> [What is expected]: In the article on Scottish hotel and pub investment, rewrite the passage between "Foreign hotel investors are" and "Christie & Co.", inclusive, swapping "hospitality" for "leisure".

(Extract)

Foreign hotel investors are said to be “aggressively searching and acquiring in key cities”

THE continued uncertainty surrounding Brexit hasn’t stifled investment in Scotland’s hospitality sector, according to a recent report from property firm Christie & Co.

In its Scotland Business Outlook 2019 report, the company said commercial property transactions in the sector remained strong in 2018, with tourism figures helping to keep investors interested.

It credited major developments, such as the SSE Hydro in Glasgow, the North Coast 500 route and the V&A museum in Dundee, with “significantly” boosting visitor numbers in tourist ‘hot spots’.

Foreign hotel investors were claimed to still be “aggressively searching and acquiring in key cities”.

International operators are said to be looking beyond the “focal point” of Edinburgh to Glasgow and recognised tourist destinations such as Inverness, Pitlochry and Skye.

The private freehold pubs market saw increased interest in the second half of 2018, said the report, with pubs typically sold quickly and for above average prices. particularly in cities.

However, the report also flagged difficulties in the rural market, stating it was becoming “increasingly difficult to navigate” because the success of businesses tends to be tied to the “personal goodwill” of the operator.

Brian Sheldon, regional director, Scotland, at Christie & Co, said: “Transactional activity across the hospitality market remained stable in Scotland throughout 2018, with notably increased activity in the freehold pubs market and the independent hotel sector in strong tourist areas.”

(End Extract)
(Material shown)

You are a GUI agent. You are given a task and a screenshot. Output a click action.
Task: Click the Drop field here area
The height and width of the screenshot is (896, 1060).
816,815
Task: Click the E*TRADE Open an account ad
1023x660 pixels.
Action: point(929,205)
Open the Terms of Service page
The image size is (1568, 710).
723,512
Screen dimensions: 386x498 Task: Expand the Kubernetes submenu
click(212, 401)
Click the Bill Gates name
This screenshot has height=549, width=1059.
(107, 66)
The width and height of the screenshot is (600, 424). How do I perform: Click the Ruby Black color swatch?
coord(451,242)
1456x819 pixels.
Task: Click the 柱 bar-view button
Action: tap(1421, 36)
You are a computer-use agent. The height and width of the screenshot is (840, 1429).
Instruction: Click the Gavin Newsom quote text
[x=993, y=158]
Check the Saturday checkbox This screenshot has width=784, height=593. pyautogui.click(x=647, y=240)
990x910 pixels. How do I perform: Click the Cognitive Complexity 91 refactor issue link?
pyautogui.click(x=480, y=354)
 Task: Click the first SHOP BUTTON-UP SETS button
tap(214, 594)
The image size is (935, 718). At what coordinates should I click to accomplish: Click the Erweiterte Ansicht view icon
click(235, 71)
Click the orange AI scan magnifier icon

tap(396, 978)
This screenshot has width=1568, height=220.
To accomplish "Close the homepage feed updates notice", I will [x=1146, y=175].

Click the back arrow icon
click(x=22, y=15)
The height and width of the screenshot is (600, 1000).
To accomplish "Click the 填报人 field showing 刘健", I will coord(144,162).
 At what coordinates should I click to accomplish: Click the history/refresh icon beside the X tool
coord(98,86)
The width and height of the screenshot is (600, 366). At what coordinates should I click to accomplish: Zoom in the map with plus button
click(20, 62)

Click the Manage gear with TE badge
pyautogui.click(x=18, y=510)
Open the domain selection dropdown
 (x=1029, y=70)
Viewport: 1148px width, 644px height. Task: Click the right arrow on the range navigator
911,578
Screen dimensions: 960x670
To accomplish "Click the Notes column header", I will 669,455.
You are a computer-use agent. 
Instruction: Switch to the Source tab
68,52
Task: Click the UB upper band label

(End Material shown)

> [Written answer]:
Foreign hotel investors are said to be “aggressively searching and acquiring in key cities”

THE continued uncertainty surrounding Brexit hasn’t stifled investment in Scotland’s leisure sector, according to a recent report from property firm Christie & Co.